Andrey SitnikI started a new open source project:
Multiocular shows what’s changed in your node_modules after dependency updates.
Right now it just shows a diff, but I have many ideas.
It is part of my long-running fight against Supply Chain Attacks.
Of course, the logo for the collective dependency audit project has to be the most beautiful and insane Cyrillic letter, the Multiocular O
https://en.wikipedia.org/wiki/Cyrillic_O_variants#Multiocular_O
Over the past day I released several versions of Multiocular:
— Added support for viewing what changed in GitHub Actions when you update them
— Added support not only for my favourite pnpm, but also for npm, yarn 1, and yarn berry (bun support is welcome via PR)
Don’t get why you should worry about hacks from node_modules?
Just 2 days ago, nx (140M monthly downloads) was hacked via CI, stealing access keys from 1,300 users.
To bypass checks, the attackers even used the victim’s own LLM.
Miltiocular is written with TS. Instead of tsc we are using ts-blank-space to compile it, which just replace all types with spaces.
As the result, we don’t need to put source maps to npm package and it is easier to compare sources in node_modules with GitHub.
https://github.com/multiocular-com/multiocular/blob/main/scripts/build-server.ts
Since Multiocular is a tool for security I am trying to use all best practices there.
For instance, CI is doing npm release signing package to prove that npm package content came for sources on GitHub (npm provenance).
We are building npm package in separated CI job to reduce risk of compromised environment after running a lot of tools in `npm test` (of course, we disable postinstall script in dependencies).
Another job npm publish doesn’t install any dependencies.
We are adding extra isolation to CI by step-security/harden-runner.
It blocks sudo and allows us to define allow-list of network requests.
Right now I’m telling about the small stuff like CI because I am building the web UI.
How it will work:
1. Update deps (e.g., pnpm update or Dependabot)
2. Run npx multiocular locally or on CI to see what changed in node_modules
The idea is a fast UI to review node_modules changes so you can:
1. Prevent supply-chain attacks
2. Catch breaking changes
3. Learn from your dependencies code
4. Stop treating node_modules as a black box
First Multiocular design attempt.
I can’t do boring design even for simple utils.
Don’t worry, pixelated font will be used only for decorative elements.
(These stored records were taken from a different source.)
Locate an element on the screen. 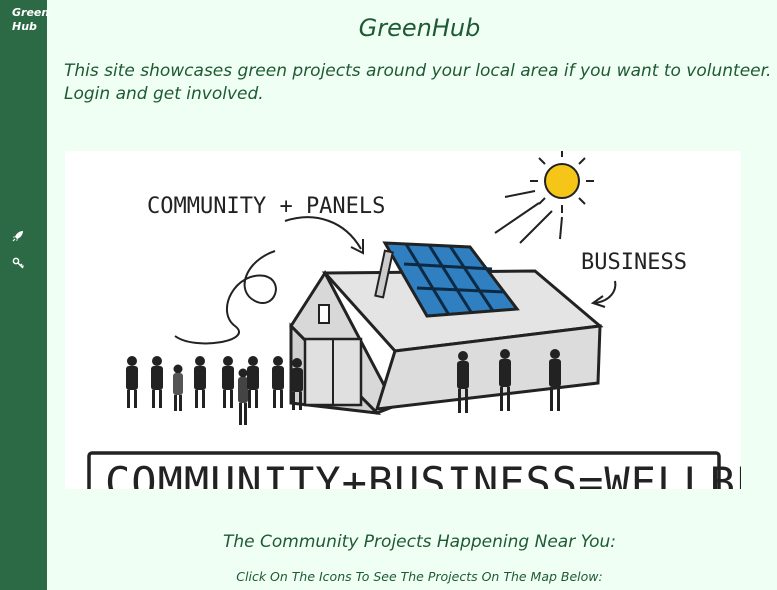 The height and width of the screenshot is (590, 777). illustration-label-right: BUSINESS is located at coordinates (634, 262).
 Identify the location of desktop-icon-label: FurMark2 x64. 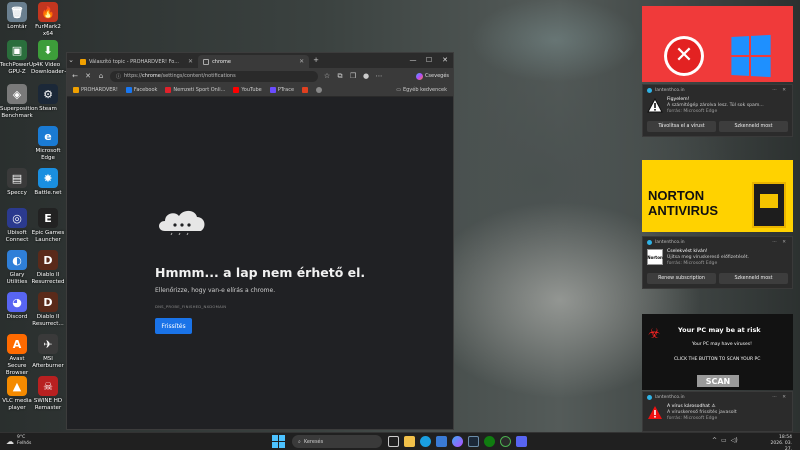
(48, 30).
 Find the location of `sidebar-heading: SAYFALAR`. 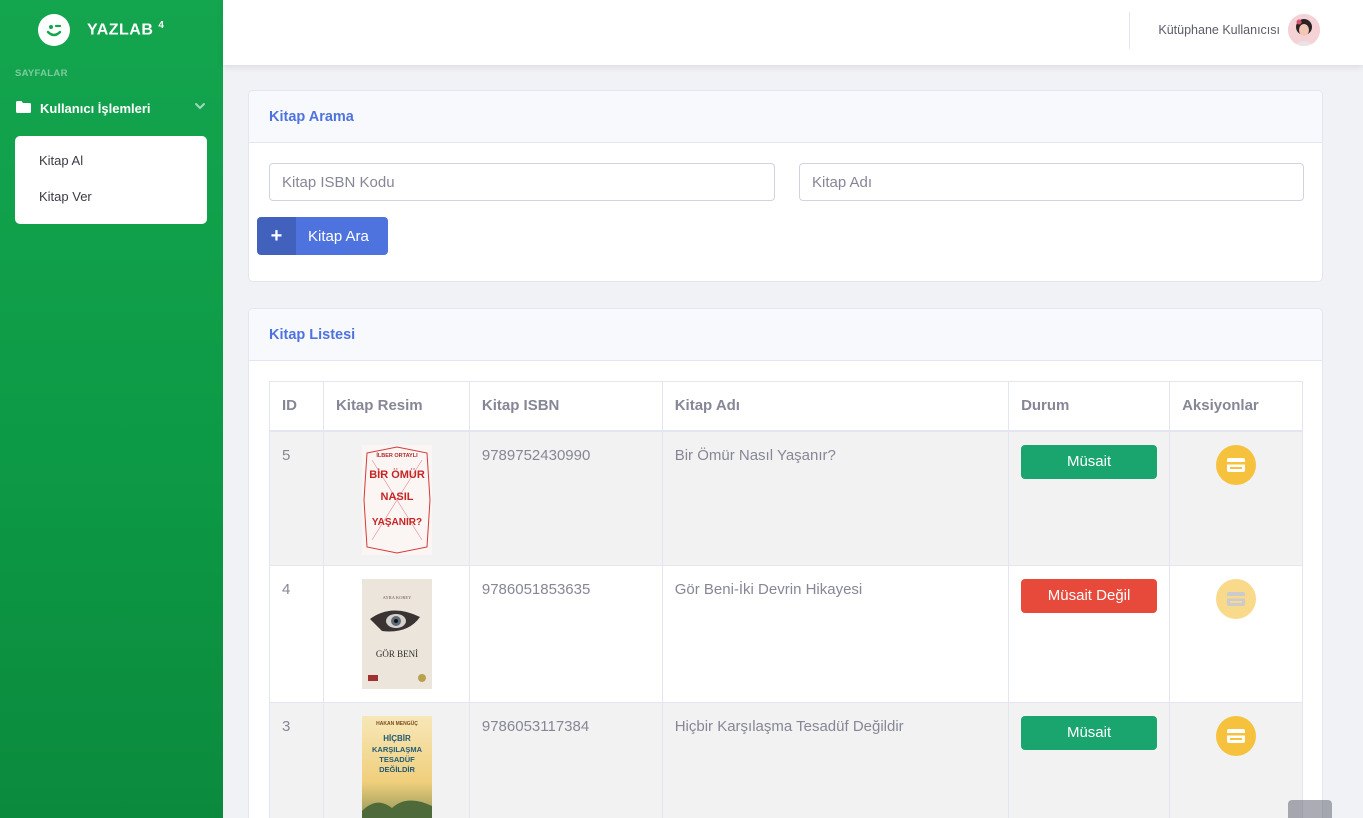

sidebar-heading: SAYFALAR is located at coordinates (42, 74).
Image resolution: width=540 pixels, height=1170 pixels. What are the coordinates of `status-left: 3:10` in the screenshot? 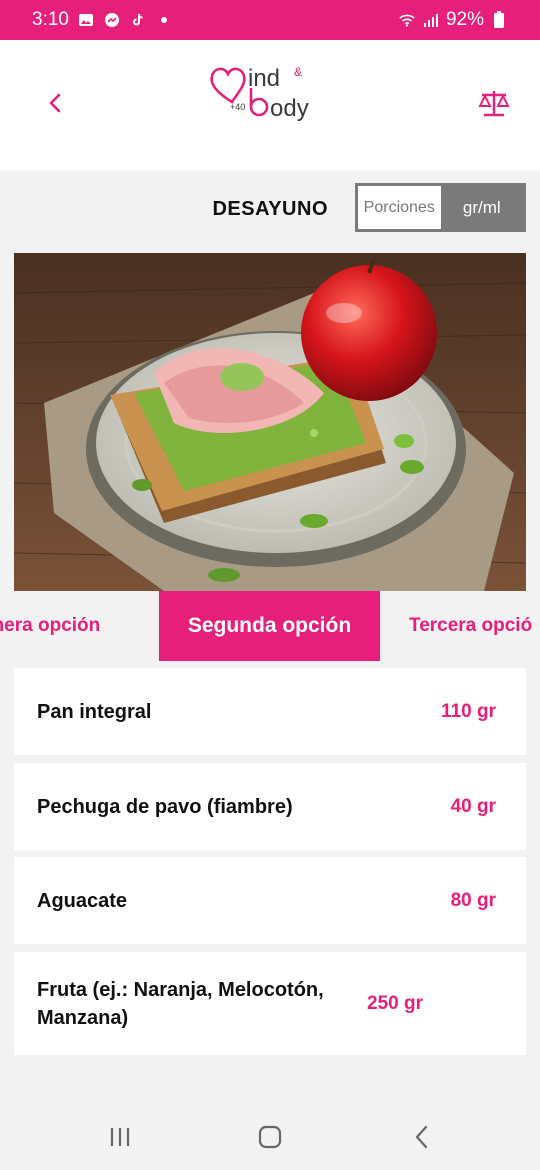 It's located at (102, 20).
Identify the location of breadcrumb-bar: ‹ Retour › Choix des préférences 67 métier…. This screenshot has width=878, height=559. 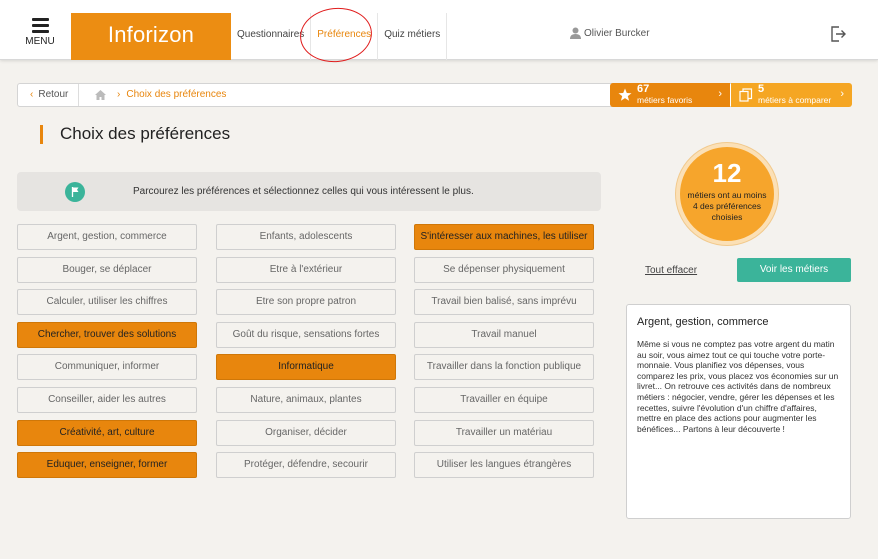
(434, 95).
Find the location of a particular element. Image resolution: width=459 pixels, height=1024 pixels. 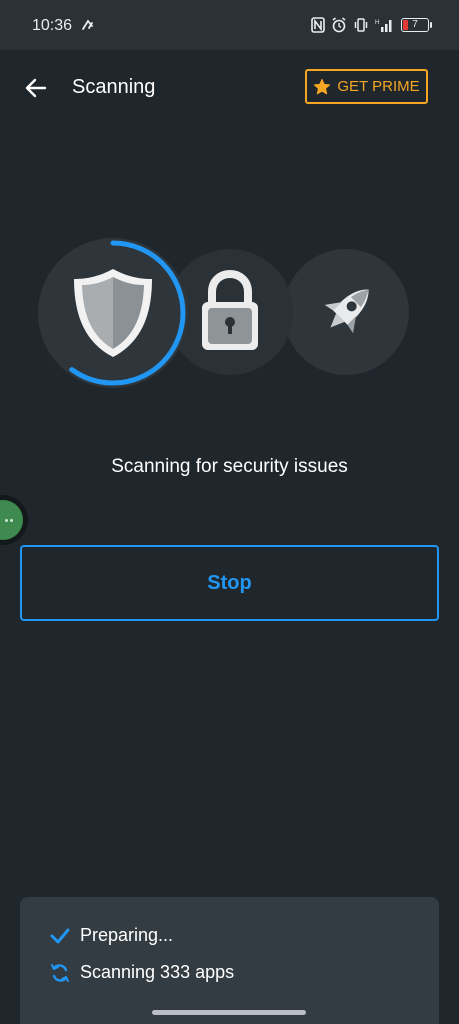

rocket-icon is located at coordinates (346, 312).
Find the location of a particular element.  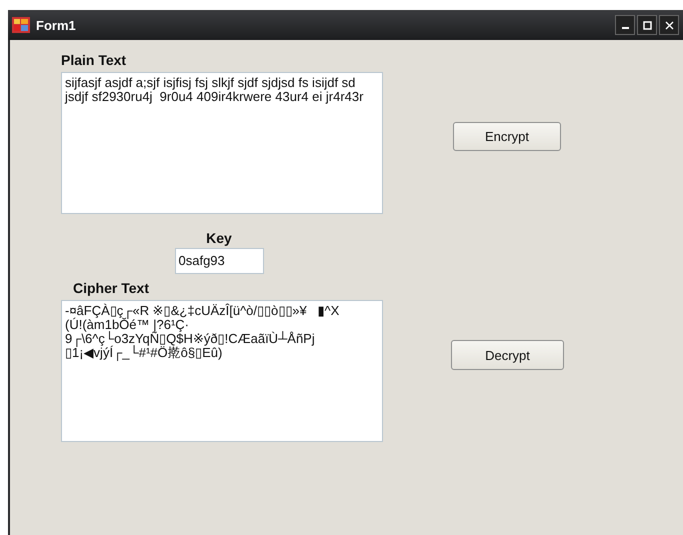

close-button is located at coordinates (669, 25).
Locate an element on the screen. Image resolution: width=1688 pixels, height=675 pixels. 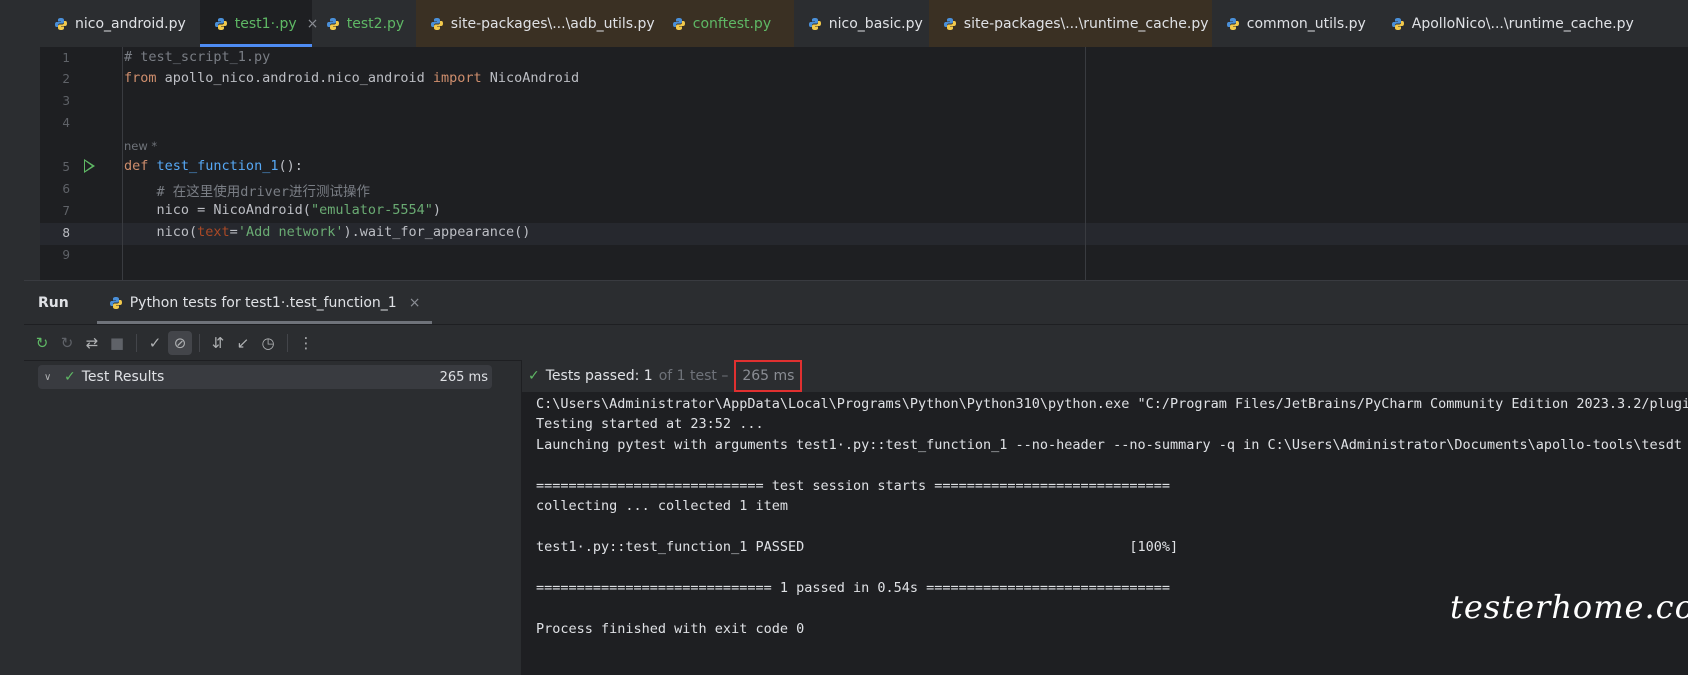
tab-adb-utils: site-packages\...\adb_utils.py is located at coordinates (536, 24).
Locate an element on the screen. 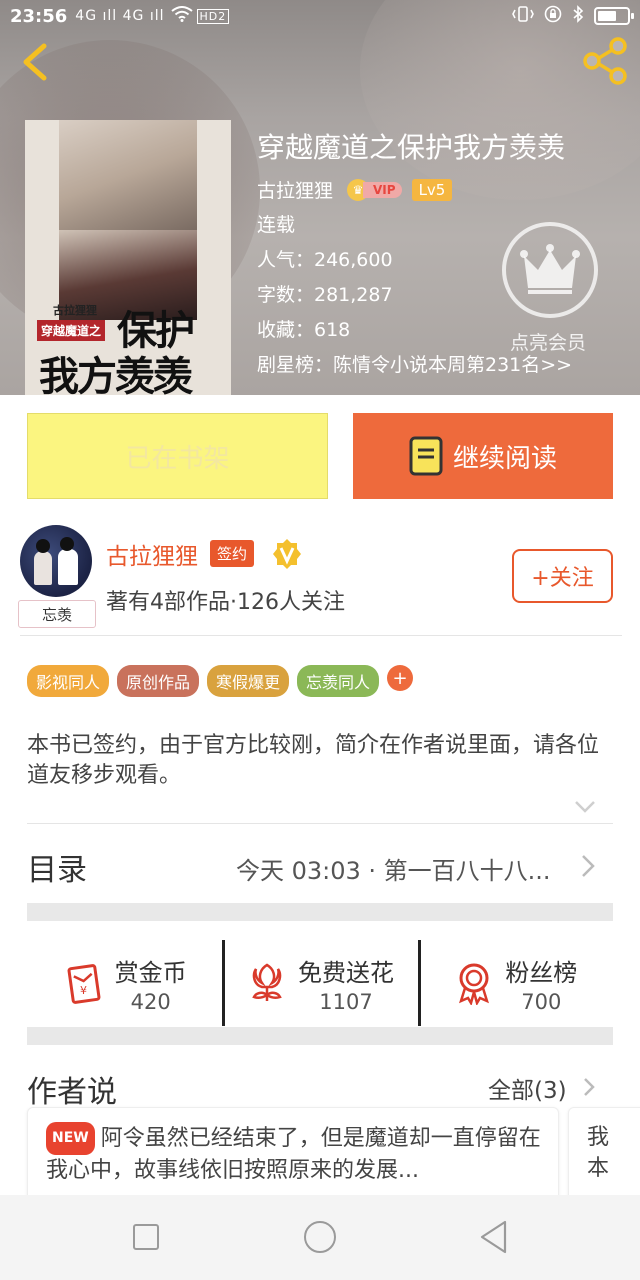 Image resolution: width=640 pixels, height=1280 pixels. alarm-icon is located at coordinates (553, 16).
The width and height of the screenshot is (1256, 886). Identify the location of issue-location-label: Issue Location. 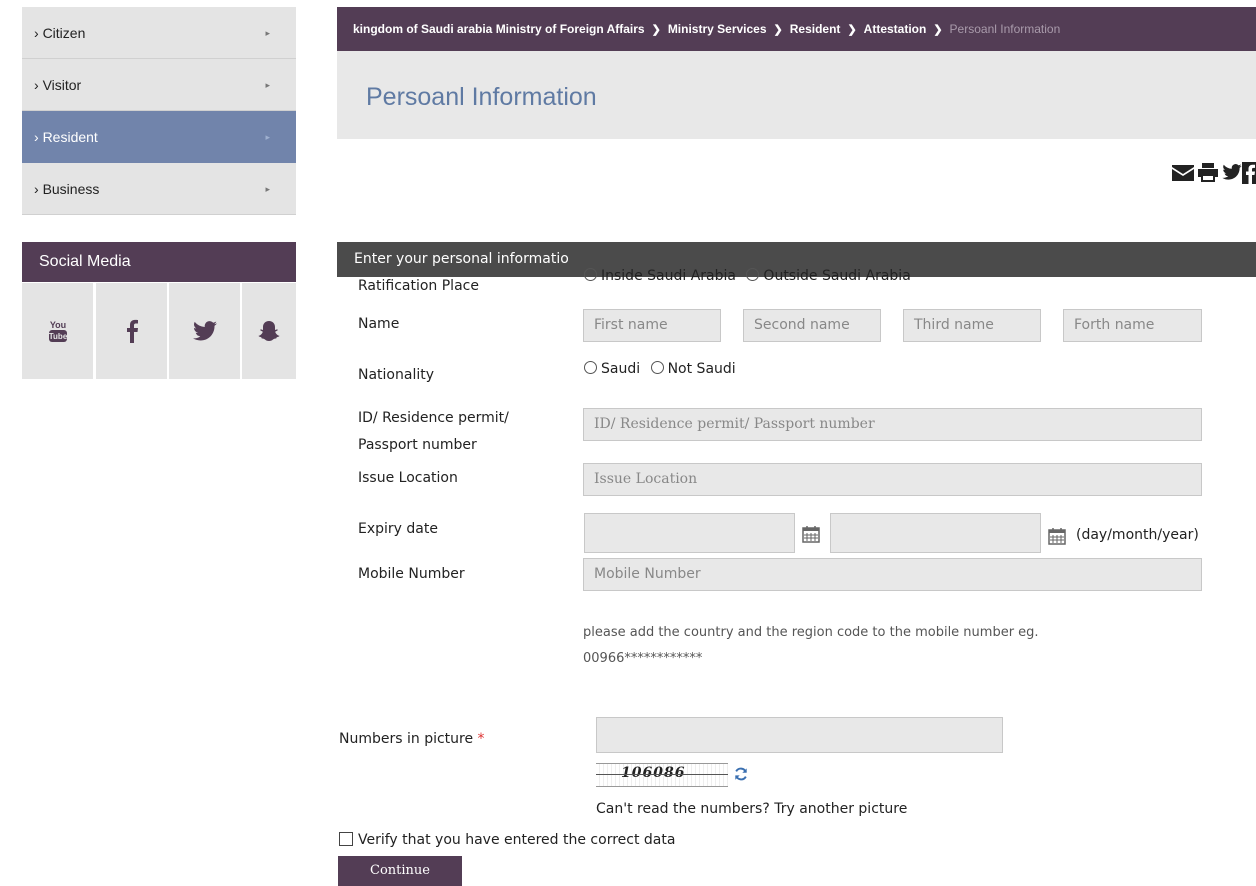
(408, 478).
Diffs will use Martian Mono, of course.
Finished the first version of UI to review node_modules updates.
What do you think?
Just today chalk and other very popular npm packages by Sindre was compromised (via phishing email to his co-maintainer).
https://socket.dev/blog/npm-author-qix-compromised-in-major-supply-chain-attack
Supply Chain Attack is every reality now. We should start talking about it more often.
If you install anything from npm today there are high chances that you installed malware package via some sub-dependency with ^.
Some packages right now are still available on npm. This attack is huge.
Run `grep -r "const _0x112" node_modules` in your projects.
Multiocular got a new diff view to simplify reviewing all dependencies changes.
Before/After:
Nikita Karamov@sitnik_en nice, a very welcome change!
What I would appreciate is if it would be possible to define a custom git diff command, or at least to ignore whitespace. I tried to use multilocular in a project of mine, but one of the dependencies enabled Prettier between their patch releases, and it's very cumbersome to verify :/
On a similar note, maybe it would also be possible to integrate it with difftastic?
@kytta I added space ignoring and releases 0.6.3
https://github.com/multiocular-com/multiocular/commit/d617e5f673fc09fcf5ce418616e579b2f68241b6
Custom diff is hard since we have a specific diff UI in web, which (as I know) has no integration with difftastic.